PAGE EXCERPT:

Re: [patch V4 08/20] sched/mmcid: Use cpumask_weighted_or()

From: Yury Norov

Date: Wed Nov 19 2025 - 11:20:36 EST


On Sun, Nov 16, 2025 at 09:48:49PM +0100, Thomas Gleixner wrote:
> Use cpumask_weighted_or() instead of cpumask_or() and cpumask_weight() on
> the result, which walks the same bitmap twice. Results in 10-20% less
> cycles, which reduces the runqueue lock hold time.
>
> Signed-off-by: Thomas Gleixner <tglx@xxxxxxxxxxxxx>
> Reviewed-by: Mathieu Desnoyers <mathieu.desnoyers@xxxxxxxxxxxx>

Acked-by: Yury Norov (NVIDIA) <yury.norov@xxxxxxxxx>

> ---
> kernel/sched/core.c | 5 +++--
> 1 file changed, 3 insertions(+), 2 deletions(-)
>
> --- a/kernel/sched/core.c
> +++ b/kernel/sched/core.c
> @@ -10377,6 +10377,7 @@ void call_trace_sched_update_nr_running(
> static inline void mm_update_cpus_allowed(struct mm_struct *mm, const struct cpumask *affmsk)

ENTRIES SUPPLIED:
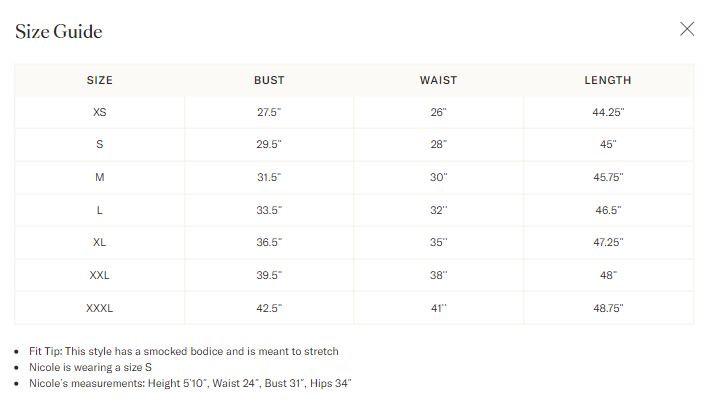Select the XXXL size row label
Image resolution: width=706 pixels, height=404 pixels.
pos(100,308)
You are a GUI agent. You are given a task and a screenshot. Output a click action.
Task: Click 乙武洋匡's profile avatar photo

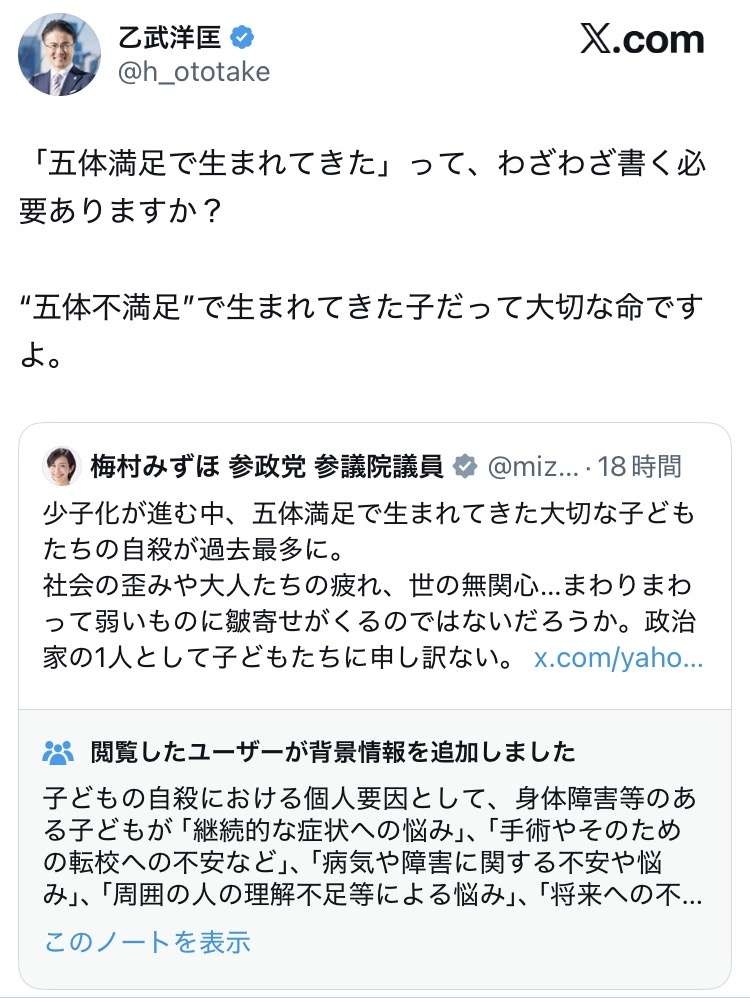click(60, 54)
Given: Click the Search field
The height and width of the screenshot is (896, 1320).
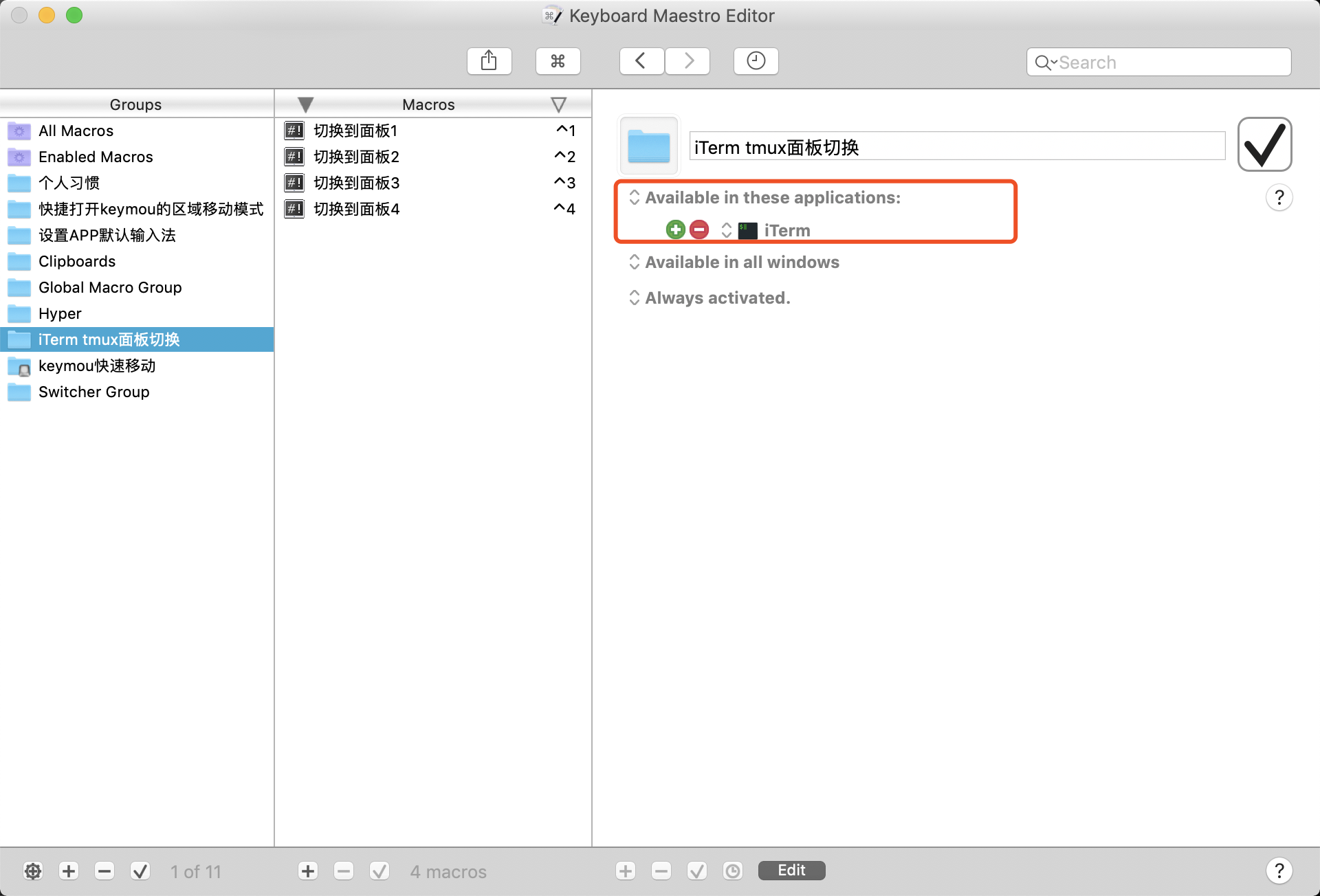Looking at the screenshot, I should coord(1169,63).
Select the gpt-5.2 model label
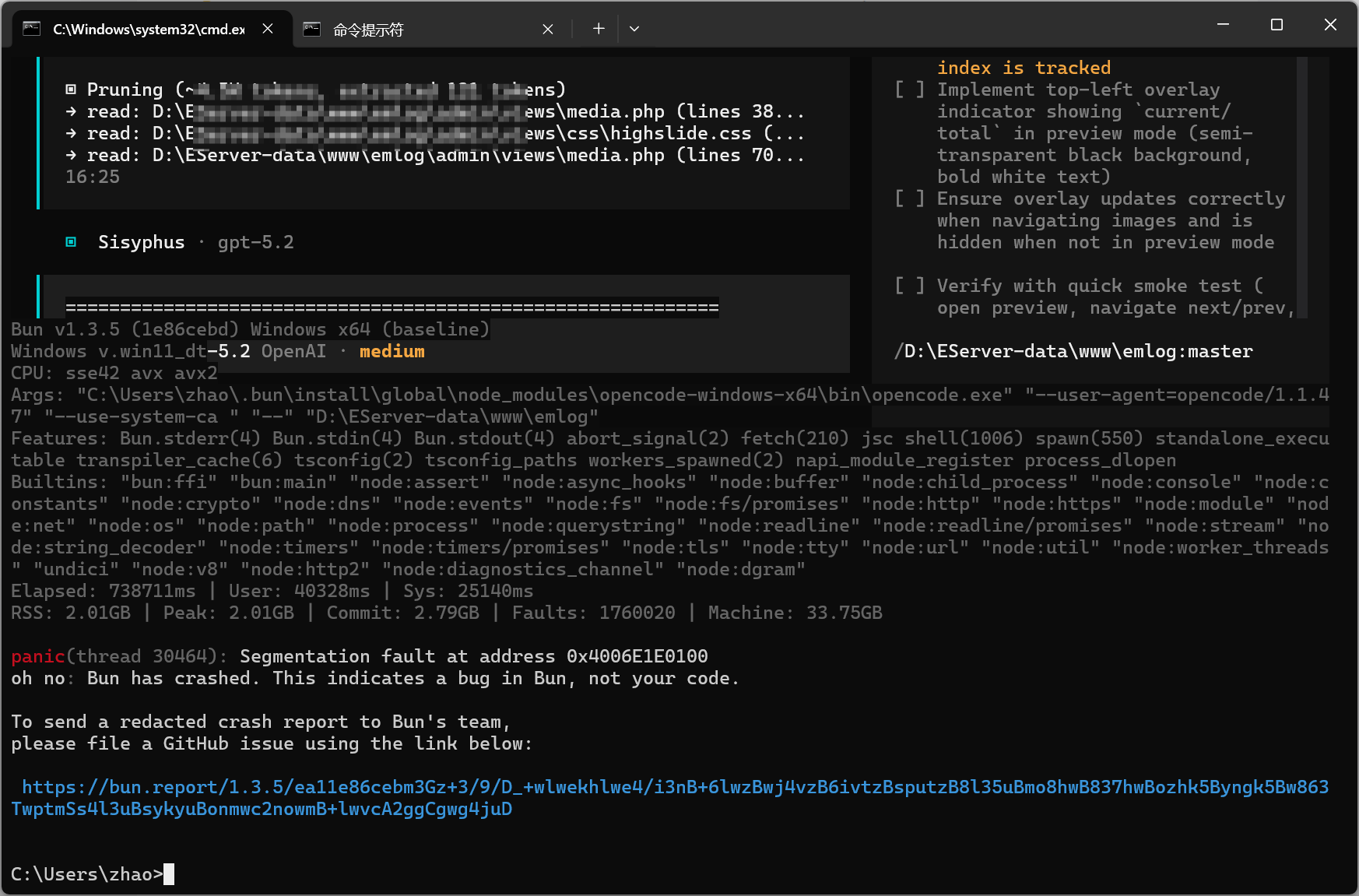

INSTRUCTIONS:
(A) In the scheduler patch reply, render this sentence in Spanish: "Use cpumask_weighted_or() instead of cpumask_or() and cpumask_weight() on the result, which walks the same bitmap twice."
(B) Pick up the scheduler patch reply after its final line and write the next part.

SET OF ANSWERS:
(A) Usar cpumask_weighted_or() en lugar de cpumask_or() y cpumask_weight() sobre el resultado, lo que recorre el mismo mapa de bits dos veces.

(B)
> {
> struct cpumask *mm_allowed;
> + unsigned int weight;
>
> if (!mm)
> return;
> @@ -10387,8 +10388,8 @@ static inline void mm_update_cpus_allowe
> */
> guard(raw_spinlock)(&mm->mm_cid.lock);
> mm_allowed = mm_cpus_allowed(mm);
> - cpumask_or(mm_allowed, mm_allowed, affmsk);
> - WRITE_ONCE(mm->mm_cid.nr_cpus_allowed, cpumask_weight(mm_allowed));
> + weight = cpumask_weighted_or(mm_allowed, mm_allowed, affmsk);
> + WRITE_ONCE(mm->mm_cid.nr_cpus_allowed, weight);
> }
>
> void sched_mm_cid_exit_signals(struct task_struct *t)